# ACTIVITY:
Repeat precisely the line in which "Instruction: Open the Create an account link" occurs and all lines that follow it in the entries below. Pictures must be omitted.

# Collected data entries:

* * * * *

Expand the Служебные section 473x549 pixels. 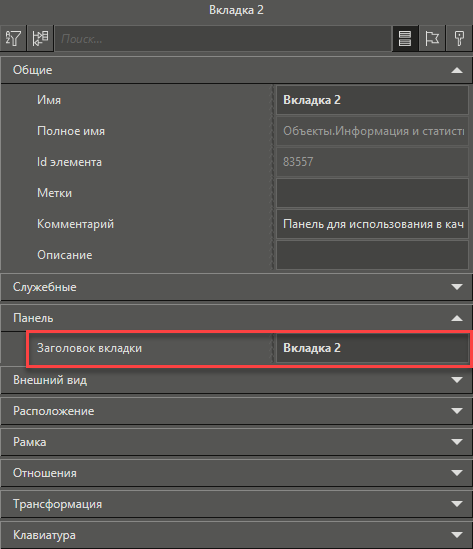coord(236,287)
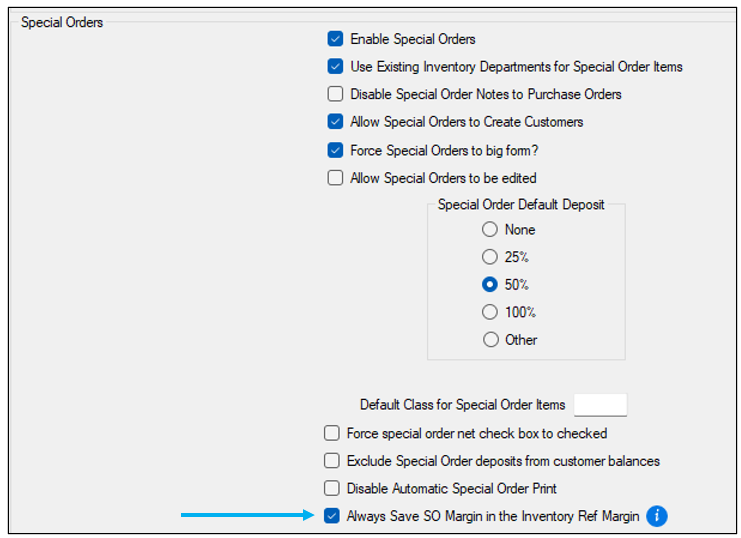Set default deposit to 100%
Viewport: 741px width, 538px height.
pyautogui.click(x=490, y=312)
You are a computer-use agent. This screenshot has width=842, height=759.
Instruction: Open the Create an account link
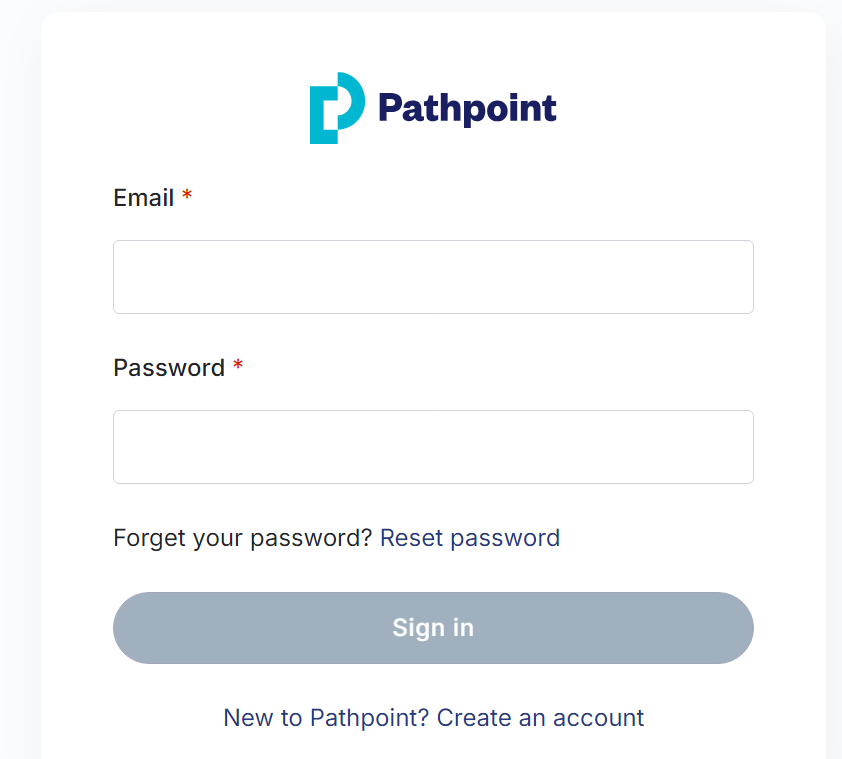pos(540,718)
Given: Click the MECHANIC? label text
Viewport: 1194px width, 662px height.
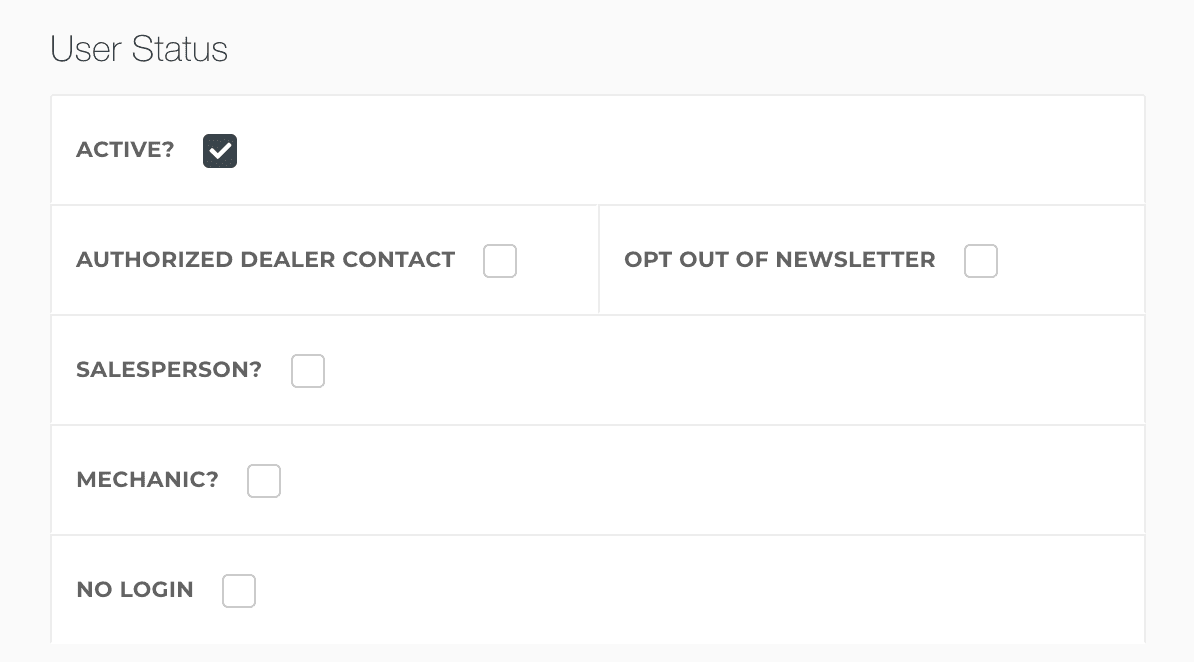Looking at the screenshot, I should (147, 480).
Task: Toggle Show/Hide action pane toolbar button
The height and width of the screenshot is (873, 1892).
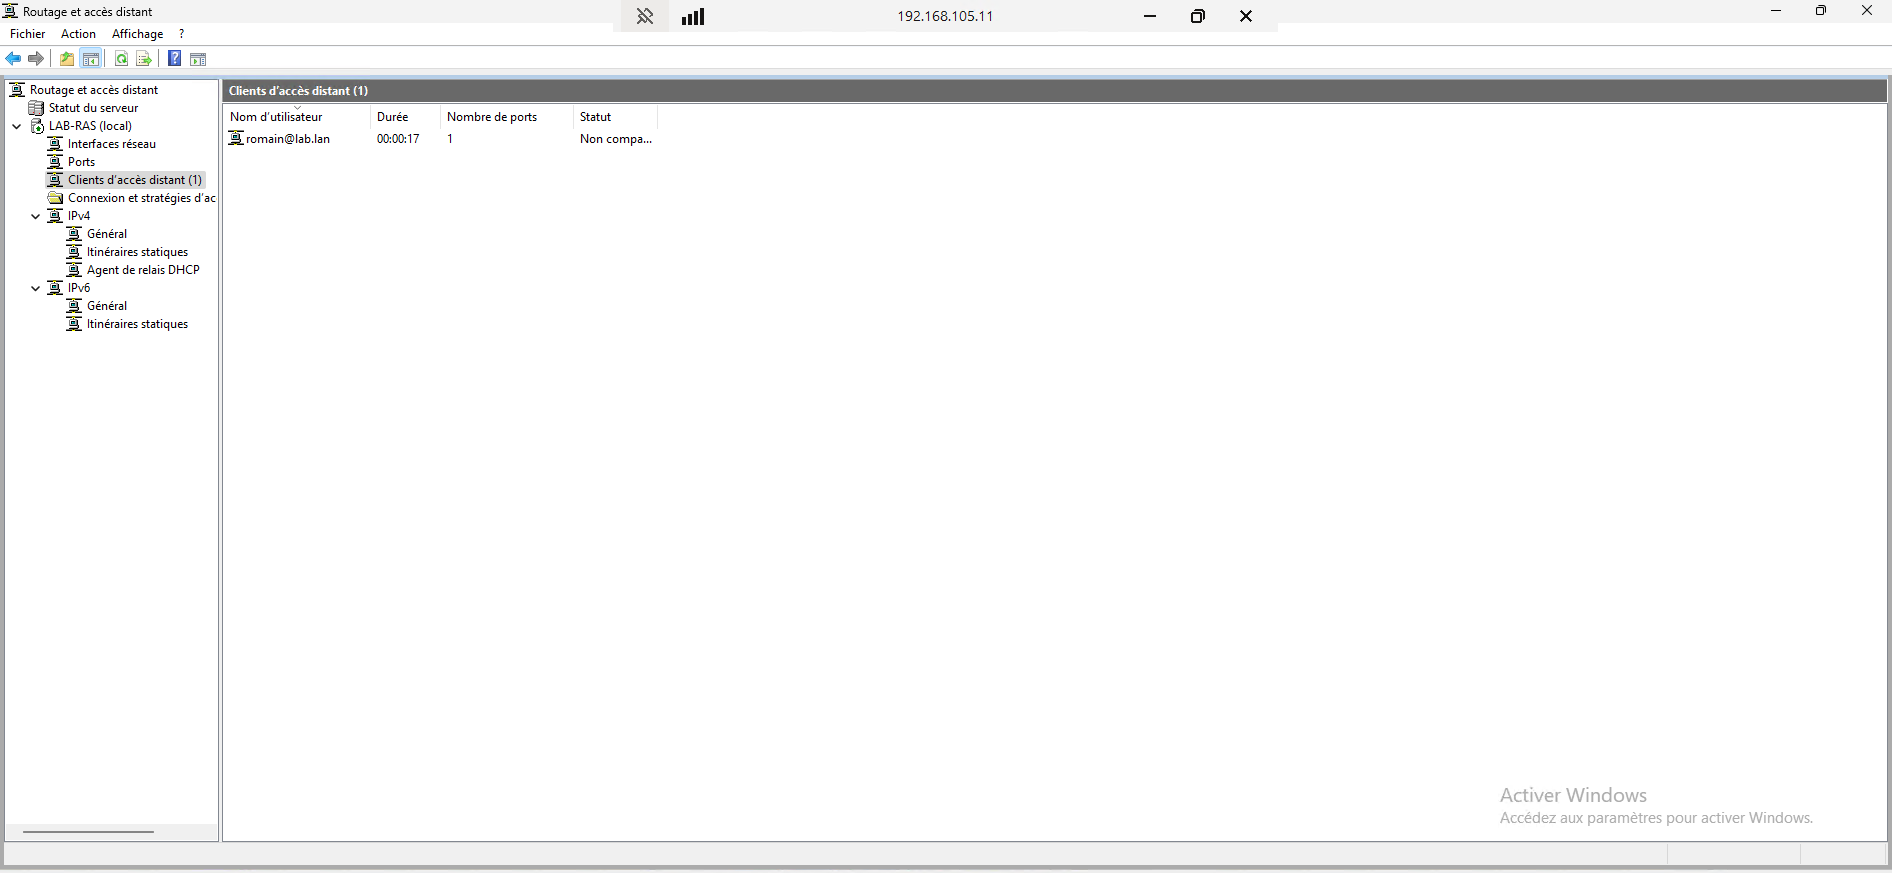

* * * * *

# ANSWER FOR THIS EXERCISE:
Instruction: Open the Create an account link
pos(540,718)
Given: Click the MECHANIC? label text
Viewport: 1194px width, 662px height.
Looking at the screenshot, I should (147, 480).
Task: Toggle Show/Hide action pane toolbar button
The height and width of the screenshot is (873, 1892).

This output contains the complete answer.